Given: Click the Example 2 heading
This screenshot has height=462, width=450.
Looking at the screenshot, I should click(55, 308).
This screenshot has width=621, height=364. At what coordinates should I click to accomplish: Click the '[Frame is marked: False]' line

_____

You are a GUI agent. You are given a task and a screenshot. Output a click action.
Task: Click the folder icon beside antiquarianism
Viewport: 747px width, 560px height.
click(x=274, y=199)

_____

## What the exercise asks
Every line from the line containing "This screenshot has height=462, width=450." through the line containing "This screenshot has width=621, height=364." in the records above must be retyped exactly. Leave out the rest.

## Result of this exercise
This screenshot has height=462, width=450.
Looking at the screenshot, I should click(55, 308).
This screenshot has width=621, height=364. At what coordinates should I click to accomplish: Click the '[Frame is marked: False]' line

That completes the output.